START Exercise data
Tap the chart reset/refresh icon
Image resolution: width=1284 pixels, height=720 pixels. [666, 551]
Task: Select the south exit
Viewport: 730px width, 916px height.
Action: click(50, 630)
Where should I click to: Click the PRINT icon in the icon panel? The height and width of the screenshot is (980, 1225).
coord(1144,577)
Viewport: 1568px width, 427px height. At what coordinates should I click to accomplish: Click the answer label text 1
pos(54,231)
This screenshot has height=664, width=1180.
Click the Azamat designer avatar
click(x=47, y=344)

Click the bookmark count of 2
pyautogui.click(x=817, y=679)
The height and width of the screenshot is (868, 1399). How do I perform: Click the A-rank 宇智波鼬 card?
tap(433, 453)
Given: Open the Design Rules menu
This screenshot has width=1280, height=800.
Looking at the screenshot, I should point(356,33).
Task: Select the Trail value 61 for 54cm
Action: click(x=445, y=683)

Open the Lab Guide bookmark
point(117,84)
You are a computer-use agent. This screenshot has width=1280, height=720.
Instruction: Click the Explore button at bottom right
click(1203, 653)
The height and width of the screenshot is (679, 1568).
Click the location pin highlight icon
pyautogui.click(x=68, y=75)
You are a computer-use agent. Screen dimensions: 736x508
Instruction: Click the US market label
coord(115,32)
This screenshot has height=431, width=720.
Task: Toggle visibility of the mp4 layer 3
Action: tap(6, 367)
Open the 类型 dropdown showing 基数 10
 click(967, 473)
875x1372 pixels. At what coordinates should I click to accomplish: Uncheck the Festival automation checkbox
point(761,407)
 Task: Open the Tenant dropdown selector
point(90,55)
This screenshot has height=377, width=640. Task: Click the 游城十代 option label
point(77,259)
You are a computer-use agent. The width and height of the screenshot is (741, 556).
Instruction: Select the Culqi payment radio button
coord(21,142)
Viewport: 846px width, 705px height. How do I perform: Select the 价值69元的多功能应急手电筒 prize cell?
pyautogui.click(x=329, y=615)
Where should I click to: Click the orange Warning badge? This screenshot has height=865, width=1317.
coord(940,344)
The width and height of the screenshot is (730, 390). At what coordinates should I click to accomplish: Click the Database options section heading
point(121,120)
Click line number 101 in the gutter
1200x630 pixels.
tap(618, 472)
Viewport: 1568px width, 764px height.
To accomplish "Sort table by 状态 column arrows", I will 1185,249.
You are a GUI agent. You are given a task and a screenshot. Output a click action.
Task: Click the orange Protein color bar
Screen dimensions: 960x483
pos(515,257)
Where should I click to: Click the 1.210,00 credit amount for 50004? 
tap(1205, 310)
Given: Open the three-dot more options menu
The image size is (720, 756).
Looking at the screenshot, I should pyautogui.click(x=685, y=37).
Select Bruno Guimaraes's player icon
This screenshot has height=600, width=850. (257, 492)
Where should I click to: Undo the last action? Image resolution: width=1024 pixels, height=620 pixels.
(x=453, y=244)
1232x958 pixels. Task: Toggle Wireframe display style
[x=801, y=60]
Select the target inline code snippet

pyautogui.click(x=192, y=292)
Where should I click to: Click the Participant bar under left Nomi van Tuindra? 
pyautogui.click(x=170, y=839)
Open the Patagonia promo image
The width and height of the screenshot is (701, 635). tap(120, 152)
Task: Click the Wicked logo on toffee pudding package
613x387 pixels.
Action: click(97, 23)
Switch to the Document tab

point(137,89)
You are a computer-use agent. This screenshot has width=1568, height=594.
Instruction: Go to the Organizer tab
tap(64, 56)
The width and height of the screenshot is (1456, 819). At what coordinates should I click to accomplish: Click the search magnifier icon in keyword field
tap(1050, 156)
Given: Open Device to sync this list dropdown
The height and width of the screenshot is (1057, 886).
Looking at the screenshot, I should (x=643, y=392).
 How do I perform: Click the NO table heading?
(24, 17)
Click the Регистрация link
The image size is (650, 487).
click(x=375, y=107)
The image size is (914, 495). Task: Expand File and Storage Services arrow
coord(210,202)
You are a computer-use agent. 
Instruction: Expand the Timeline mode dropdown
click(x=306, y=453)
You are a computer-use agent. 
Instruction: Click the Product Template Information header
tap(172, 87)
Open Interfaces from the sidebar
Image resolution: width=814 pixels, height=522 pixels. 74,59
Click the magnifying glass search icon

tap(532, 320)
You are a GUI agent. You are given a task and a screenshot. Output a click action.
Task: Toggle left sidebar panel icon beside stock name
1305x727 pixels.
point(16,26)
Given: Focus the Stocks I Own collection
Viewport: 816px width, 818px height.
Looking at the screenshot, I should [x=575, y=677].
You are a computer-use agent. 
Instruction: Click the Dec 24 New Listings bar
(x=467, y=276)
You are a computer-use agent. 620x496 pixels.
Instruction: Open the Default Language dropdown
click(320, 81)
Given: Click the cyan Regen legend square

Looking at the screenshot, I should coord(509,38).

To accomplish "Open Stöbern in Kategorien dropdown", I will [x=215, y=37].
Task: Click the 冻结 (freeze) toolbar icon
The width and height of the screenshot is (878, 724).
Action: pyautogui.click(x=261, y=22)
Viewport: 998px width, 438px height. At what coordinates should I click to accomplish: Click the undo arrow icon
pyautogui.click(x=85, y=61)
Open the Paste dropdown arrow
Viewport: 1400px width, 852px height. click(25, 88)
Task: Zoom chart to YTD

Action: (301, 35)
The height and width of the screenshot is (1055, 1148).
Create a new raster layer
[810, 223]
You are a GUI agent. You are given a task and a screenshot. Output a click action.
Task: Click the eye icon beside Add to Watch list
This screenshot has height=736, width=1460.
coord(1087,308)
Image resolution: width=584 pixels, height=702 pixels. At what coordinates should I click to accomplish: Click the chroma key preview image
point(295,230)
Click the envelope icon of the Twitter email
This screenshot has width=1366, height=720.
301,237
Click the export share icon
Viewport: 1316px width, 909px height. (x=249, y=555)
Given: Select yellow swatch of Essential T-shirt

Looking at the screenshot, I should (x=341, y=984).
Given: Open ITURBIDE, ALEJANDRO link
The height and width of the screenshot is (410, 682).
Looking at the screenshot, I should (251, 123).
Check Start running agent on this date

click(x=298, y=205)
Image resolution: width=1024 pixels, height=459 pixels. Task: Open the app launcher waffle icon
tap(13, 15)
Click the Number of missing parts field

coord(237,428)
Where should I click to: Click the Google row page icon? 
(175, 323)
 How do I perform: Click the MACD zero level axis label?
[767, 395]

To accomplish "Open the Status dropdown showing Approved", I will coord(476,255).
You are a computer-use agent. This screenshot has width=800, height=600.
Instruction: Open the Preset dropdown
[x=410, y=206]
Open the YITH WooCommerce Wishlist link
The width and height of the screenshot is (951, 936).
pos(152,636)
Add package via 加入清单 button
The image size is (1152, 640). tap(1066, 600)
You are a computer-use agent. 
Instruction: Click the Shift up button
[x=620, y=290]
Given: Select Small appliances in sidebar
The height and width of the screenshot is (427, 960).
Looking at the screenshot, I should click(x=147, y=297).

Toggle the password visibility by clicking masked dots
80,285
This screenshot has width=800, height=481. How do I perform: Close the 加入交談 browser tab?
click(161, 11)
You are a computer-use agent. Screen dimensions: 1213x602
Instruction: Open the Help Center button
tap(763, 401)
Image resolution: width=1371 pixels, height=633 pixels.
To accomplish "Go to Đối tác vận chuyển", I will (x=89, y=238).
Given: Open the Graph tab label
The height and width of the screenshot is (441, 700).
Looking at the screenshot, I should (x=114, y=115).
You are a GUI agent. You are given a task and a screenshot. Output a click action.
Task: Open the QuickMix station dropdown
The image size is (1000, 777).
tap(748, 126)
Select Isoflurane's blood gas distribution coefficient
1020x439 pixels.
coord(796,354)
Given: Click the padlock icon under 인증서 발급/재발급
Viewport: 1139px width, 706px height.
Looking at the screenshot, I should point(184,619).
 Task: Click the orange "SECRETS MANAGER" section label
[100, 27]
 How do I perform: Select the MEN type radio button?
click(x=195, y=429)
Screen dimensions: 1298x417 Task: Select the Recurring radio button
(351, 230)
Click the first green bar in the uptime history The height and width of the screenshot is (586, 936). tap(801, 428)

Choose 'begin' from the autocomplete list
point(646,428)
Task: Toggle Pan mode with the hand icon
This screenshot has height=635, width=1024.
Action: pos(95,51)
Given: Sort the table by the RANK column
END Exercise data
#### What you are asked to do
Among the entries above, locate the lines containing "Viewport: 730px width, 916px height." and "Given: Open the Design Rules menu", and transcribe exactly those two lines and all lines between.

#### Exercise result
Viewport: 730px width, 916px height.
Action: click(50, 630)
Where should I click to: Click the PRINT icon in the icon panel? The height and width of the screenshot is (980, 1225).
coord(1144,577)
Viewport: 1568px width, 427px height. At what coordinates should I click to accomplish: Click the answer label text 1
pos(54,231)
This screenshot has height=664, width=1180.
Click the Azamat designer avatar
click(x=47, y=344)

Click the bookmark count of 2
pyautogui.click(x=817, y=679)
The height and width of the screenshot is (868, 1399). How do I perform: Click the A-rank 宇智波鼬 card?
tap(433, 453)
Given: Open the Design Rules menu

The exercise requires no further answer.